A better collection strategy when dealing with a self-employed payor is to take a broad approach. You should not only garnish but also make an effort to discover the payor’s assets and then take action to have them sold to satisfy past-due child support. The reason that property liens are so effective when collecting from self-employed payors is that these people often purchase business-related property with their earnings in order to expand their business. Sometimes, these business-related assets are exempt from sale to satisfy a debt, but the exemption is limited in many states to a specified dollar amount that is easily exceeded if the payor is successful in business.
Liens may be placed on either real estate or personal property. One good thing about a lien is that the payor cannot usually sell the property if it is subject to a lien. In other words, if the payor wants to sell his or her house, the payor will have to pay off your child support lien before doing so. Another good strategy when dealing with a self-employed payor is to locate a bank account and garnish it. Your local child support enforcement agency caseworker may be able to assist you in locating bank accounts.
One child support collection technique that is less likely to bear any fruit when dealing with a self-employed payor is an interception of tax refund money. The reason is that self-employed payors rarely receive tax refunds. They typically make quarterly estimated tax payments that do not cover their actual tax burdens, which means that they usually owe taxes at the end of the year, rather than receive refunds.

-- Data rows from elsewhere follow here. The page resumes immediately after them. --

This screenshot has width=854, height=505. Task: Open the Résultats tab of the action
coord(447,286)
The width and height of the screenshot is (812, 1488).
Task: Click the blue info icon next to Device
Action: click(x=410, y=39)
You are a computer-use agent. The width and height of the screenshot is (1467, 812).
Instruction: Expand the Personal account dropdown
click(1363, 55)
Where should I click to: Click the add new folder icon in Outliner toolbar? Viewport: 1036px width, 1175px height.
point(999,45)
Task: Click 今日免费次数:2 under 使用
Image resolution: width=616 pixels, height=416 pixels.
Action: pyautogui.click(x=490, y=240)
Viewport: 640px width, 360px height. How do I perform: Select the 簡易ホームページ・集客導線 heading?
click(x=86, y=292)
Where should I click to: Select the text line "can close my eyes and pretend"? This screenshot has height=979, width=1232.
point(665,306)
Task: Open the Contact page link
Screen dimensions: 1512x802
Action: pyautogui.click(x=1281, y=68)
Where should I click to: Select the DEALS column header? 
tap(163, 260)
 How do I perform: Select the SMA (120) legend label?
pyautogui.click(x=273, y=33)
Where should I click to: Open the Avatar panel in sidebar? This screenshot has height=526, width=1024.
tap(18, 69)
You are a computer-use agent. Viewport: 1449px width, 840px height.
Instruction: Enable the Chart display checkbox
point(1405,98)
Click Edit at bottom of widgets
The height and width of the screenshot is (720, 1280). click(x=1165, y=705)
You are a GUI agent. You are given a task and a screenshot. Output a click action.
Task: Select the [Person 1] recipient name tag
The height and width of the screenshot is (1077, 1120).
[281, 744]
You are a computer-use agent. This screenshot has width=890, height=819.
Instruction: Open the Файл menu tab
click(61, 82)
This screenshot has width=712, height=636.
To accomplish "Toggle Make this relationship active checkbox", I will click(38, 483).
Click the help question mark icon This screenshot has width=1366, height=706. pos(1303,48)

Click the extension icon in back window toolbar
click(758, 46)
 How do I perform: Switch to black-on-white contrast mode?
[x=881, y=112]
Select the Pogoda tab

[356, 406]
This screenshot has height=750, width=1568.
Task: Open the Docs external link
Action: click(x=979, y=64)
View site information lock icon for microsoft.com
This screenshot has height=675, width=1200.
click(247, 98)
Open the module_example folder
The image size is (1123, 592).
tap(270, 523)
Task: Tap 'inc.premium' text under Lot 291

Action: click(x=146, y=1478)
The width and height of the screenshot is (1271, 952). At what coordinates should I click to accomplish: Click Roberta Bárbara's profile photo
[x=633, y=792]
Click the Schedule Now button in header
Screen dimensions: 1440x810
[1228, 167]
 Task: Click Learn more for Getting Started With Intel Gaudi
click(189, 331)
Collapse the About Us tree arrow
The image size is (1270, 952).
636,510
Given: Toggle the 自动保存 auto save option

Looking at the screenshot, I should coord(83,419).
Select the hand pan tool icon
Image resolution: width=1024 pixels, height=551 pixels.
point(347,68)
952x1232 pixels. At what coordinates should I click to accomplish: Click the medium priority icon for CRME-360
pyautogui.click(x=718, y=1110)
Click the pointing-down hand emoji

Most child support enforcement workers will tell you that self-employed parents are the most difficult to collect child support from. This is puzzling, given that they have the most to lose by failing to pay child support. Their failure to pay can ultimately destroy their businesses or their good reputations. If you are trying to collect from a self-employed payor, make sure that he or she knows of these risks. But when you make your point, try to subtly emphasize the consequences of failing to pay, rather than lashing out at him or her.
Use a messenger
Often, using a messenger can be effective. For example, you could tell the payor’s business partner, or perhaps an employee, that you had been to the local child support enforcement agency and were surprised to learn how many tools that office had to collect child support, such as garnishments, liens, tax intercepts and obtaining credit reports. You could add that you heard business-owners who fail to pay child support may have a hard time getting a loan because the unpaid child support shows up on a credit report. Finally, you could end the conversation by saying that you don’t want anything like that to happen to your ex, but money is tight and you cannot make ends meet much longer.
Whether the payor is self-employed or employed at a job paying regular wages, it will be very important to continually keep track of the extent of the payor’s earnings. If the payor’s wages increase, you may be able to increase child support payments. As long as the payor continues to earn income and you know his or her location, you should be able to collect child support. But if payments are not made, and wage withholding or other collection methods don’t work, more forceful action may be necessary.
Note: The article above may not contain current information.